• _Materials provided_:

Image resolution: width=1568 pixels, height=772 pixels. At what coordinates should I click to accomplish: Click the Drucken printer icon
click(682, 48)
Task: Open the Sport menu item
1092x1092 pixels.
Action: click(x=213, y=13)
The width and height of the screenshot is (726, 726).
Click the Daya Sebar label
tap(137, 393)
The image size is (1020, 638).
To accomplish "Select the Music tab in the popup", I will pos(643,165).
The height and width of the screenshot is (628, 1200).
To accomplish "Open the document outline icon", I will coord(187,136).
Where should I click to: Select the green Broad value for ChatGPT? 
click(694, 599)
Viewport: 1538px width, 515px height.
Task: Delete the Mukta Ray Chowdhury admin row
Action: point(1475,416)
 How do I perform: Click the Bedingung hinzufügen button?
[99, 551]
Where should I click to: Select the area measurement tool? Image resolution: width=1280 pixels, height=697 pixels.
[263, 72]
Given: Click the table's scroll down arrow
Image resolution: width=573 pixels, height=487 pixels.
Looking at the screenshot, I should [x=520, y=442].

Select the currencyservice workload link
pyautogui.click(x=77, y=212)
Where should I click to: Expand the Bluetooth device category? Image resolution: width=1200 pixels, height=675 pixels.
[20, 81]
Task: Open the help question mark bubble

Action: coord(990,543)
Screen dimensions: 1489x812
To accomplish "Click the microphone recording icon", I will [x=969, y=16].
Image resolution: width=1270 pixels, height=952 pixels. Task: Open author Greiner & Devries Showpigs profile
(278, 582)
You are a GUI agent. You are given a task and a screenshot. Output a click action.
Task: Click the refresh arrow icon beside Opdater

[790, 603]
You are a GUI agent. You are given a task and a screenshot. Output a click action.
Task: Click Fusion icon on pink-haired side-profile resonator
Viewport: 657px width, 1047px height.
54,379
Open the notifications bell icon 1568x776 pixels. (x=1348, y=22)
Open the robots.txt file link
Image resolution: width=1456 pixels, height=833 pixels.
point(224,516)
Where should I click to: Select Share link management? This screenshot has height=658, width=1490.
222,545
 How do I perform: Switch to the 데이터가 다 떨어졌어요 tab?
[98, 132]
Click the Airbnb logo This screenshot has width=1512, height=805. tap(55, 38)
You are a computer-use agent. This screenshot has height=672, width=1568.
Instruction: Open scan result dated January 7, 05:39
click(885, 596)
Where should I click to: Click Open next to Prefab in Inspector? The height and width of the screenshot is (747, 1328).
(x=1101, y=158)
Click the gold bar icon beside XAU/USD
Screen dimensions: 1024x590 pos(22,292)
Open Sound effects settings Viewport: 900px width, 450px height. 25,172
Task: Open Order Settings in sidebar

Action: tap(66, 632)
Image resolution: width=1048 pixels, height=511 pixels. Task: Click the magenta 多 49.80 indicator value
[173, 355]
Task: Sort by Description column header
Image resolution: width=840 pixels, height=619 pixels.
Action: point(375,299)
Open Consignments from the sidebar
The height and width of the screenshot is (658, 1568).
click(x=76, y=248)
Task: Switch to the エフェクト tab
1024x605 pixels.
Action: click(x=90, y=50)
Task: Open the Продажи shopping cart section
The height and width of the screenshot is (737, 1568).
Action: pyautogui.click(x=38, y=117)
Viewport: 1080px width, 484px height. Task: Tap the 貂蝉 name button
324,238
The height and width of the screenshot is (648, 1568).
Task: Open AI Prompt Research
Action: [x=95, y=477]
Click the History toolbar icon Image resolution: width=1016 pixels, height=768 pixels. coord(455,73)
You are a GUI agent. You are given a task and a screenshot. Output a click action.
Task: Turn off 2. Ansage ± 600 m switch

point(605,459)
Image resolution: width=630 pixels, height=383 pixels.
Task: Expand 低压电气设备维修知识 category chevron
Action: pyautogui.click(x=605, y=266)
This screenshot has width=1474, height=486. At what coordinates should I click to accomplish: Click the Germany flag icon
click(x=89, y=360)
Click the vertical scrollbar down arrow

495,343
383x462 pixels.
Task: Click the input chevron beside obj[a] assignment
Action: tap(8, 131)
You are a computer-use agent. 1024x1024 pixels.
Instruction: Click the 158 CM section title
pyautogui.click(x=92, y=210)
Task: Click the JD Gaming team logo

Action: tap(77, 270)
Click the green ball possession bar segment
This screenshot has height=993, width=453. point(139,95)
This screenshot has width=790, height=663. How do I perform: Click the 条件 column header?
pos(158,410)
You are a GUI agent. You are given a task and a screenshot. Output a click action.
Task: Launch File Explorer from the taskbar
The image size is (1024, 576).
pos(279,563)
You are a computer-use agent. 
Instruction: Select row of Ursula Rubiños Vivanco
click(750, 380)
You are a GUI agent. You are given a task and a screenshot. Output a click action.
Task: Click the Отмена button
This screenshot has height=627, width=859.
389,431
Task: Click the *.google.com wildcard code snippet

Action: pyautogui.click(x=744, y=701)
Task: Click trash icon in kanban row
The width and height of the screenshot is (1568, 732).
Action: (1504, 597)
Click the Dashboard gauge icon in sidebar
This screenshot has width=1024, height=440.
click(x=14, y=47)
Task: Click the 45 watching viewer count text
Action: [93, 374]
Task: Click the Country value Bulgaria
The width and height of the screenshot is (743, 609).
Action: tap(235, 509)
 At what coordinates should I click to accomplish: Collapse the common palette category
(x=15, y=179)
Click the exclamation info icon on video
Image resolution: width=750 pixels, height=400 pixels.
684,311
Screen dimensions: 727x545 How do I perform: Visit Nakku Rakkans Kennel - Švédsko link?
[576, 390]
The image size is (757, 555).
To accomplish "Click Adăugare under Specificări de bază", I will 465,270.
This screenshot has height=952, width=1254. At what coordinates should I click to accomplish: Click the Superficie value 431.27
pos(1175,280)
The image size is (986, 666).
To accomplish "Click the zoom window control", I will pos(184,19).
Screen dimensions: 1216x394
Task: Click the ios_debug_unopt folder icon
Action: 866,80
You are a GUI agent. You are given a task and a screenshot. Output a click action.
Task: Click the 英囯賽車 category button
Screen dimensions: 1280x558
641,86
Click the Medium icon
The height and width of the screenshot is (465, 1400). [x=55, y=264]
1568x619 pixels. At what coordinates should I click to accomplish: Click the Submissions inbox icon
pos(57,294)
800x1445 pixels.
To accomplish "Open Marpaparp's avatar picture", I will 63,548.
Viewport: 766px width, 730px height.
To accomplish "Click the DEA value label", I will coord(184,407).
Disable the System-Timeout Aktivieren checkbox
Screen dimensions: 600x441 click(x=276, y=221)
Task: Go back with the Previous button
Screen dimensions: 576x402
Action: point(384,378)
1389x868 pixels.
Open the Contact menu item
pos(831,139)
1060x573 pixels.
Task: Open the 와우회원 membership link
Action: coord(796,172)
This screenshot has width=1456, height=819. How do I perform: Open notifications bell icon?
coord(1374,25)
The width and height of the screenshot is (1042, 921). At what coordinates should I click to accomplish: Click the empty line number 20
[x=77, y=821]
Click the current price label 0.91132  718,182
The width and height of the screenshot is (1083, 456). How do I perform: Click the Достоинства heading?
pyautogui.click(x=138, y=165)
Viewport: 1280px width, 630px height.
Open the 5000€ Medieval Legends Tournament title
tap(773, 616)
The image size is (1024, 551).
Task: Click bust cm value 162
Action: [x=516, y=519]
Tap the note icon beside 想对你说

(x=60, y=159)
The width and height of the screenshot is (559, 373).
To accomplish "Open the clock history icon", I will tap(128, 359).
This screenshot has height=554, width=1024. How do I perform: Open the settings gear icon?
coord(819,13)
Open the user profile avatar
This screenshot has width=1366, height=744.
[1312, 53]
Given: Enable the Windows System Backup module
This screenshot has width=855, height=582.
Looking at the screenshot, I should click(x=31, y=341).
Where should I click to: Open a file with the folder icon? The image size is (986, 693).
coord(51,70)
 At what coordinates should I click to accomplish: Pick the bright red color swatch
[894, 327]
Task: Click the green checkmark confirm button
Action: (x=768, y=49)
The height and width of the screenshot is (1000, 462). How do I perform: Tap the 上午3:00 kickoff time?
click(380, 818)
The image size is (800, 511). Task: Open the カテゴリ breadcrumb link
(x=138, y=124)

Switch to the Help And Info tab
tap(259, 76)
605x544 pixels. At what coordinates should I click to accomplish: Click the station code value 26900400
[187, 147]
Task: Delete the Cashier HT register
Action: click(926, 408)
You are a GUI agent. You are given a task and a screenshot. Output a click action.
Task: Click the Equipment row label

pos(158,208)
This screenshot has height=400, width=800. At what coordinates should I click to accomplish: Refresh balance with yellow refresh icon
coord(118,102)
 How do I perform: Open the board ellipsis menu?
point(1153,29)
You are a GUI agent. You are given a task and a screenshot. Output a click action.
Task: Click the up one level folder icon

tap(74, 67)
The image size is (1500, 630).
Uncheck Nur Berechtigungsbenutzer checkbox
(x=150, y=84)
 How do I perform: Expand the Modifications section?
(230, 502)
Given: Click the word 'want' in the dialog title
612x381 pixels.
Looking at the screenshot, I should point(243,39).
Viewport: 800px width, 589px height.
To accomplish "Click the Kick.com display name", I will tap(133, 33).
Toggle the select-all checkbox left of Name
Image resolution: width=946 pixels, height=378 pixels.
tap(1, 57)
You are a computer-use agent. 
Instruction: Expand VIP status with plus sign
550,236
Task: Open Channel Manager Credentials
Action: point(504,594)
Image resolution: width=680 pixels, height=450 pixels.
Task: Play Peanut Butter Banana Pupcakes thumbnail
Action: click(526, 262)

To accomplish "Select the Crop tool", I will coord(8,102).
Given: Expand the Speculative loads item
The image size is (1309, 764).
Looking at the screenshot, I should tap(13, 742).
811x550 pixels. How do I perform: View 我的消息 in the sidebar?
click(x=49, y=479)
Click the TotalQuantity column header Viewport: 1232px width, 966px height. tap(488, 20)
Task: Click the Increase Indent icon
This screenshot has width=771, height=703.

• _Task item_: Above are the records; from them, give again exactly the lines from the one containing "This screenshot has height=627, width=859." through the one containing "Task: Click trash icon in kanban row", both included.

• _Reply_:
This screenshot has height=627, width=859.
389,431
Task: Click the *.google.com wildcard code snippet

Action: pyautogui.click(x=744, y=701)
Task: Click trash icon in kanban row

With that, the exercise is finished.